#### Provided material:
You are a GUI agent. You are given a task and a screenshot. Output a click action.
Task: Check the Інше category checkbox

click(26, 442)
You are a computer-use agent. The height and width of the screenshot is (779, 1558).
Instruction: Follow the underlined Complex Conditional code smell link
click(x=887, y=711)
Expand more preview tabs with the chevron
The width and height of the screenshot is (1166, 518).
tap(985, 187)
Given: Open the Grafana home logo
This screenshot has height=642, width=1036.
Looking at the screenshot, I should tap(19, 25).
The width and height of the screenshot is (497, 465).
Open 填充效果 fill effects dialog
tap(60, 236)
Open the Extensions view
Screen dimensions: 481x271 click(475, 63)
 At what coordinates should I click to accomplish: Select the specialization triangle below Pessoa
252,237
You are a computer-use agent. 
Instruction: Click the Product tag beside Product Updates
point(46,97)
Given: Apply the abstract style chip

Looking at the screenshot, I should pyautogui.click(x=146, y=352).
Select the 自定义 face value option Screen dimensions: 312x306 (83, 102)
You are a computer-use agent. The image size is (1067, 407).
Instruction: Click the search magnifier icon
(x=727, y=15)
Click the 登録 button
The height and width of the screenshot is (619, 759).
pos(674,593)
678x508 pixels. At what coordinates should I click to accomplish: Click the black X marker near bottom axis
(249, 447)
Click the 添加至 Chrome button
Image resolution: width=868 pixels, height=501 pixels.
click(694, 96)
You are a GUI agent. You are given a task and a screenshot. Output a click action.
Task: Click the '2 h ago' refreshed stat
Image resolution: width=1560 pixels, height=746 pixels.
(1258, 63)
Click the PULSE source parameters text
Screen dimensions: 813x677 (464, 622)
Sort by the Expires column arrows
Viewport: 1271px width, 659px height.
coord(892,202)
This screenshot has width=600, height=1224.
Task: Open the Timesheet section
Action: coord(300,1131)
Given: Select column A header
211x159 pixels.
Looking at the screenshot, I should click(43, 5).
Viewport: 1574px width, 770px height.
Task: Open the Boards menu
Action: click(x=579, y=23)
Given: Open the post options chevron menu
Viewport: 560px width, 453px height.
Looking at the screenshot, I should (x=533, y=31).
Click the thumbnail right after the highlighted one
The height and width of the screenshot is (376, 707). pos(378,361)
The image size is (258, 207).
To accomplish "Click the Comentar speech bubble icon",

#### Task:
The records shown earlier should all be returned verbatim.

#### Exercise response:
You are a GUI agent. You are given a task and a screenshot. Output a click action.
Task: Check the Інше category checkbox

click(26, 442)
You are a computer-use agent. The height and width of the screenshot is (779, 1558).
Instruction: Follow the underlined Complex Conditional code smell link
click(x=887, y=711)
Expand more preview tabs with the chevron
The width and height of the screenshot is (1166, 518).
tap(985, 187)
Given: Open the Grafana home logo
This screenshot has height=642, width=1036.
Looking at the screenshot, I should tap(19, 25).
The width and height of the screenshot is (497, 465).
Open 填充效果 fill effects dialog
tap(60, 236)
Open the Extensions view
Screen dimensions: 481x271 click(475, 63)
 At what coordinates should I click to accomplish: Select the specialization triangle below Pessoa
252,237
You are a computer-use agent. 
Instruction: Click the Product tag beside Product Updates
point(46,97)
Given: Apply the abstract style chip

Looking at the screenshot, I should pyautogui.click(x=146, y=352).
Select the 自定义 face value option Screen dimensions: 312x306 (83, 102)
You are a computer-use agent. The image size is (1067, 407).
Instruction: Click the search magnifier icon
(x=727, y=15)
Click the 登録 button
The height and width of the screenshot is (619, 759).
pos(674,593)
678x508 pixels. At what coordinates should I click to accomplish: Click the black X marker near bottom axis
(249, 447)
Click the 添加至 Chrome button
Image resolution: width=868 pixels, height=501 pixels.
click(694, 96)
You are a GUI agent. You are given a task and a screenshot. Output a click action.
Task: Click the '2 h ago' refreshed stat
Image resolution: width=1560 pixels, height=746 pixels.
(1258, 63)
Click the PULSE source parameters text
Screen dimensions: 813x677 (464, 622)
Sort by the Expires column arrows
Viewport: 1271px width, 659px height.
coord(892,202)
This screenshot has width=600, height=1224.
Task: Open the Timesheet section
Action: coord(300,1131)
Given: Select column A header
211x159 pixels.
Looking at the screenshot, I should click(43, 5).
Viewport: 1574px width, 770px height.
Task: Open the Boards menu
Action: click(x=579, y=23)
Given: Open the post options chevron menu
Viewport: 560px width, 453px height.
Looking at the screenshot, I should (x=533, y=31).
Click the thumbnail right after the highlighted one
The height and width of the screenshot is (376, 707). pos(378,361)
The image size is (258, 207).
To accomplish "Click the Comentar speech bubble icon",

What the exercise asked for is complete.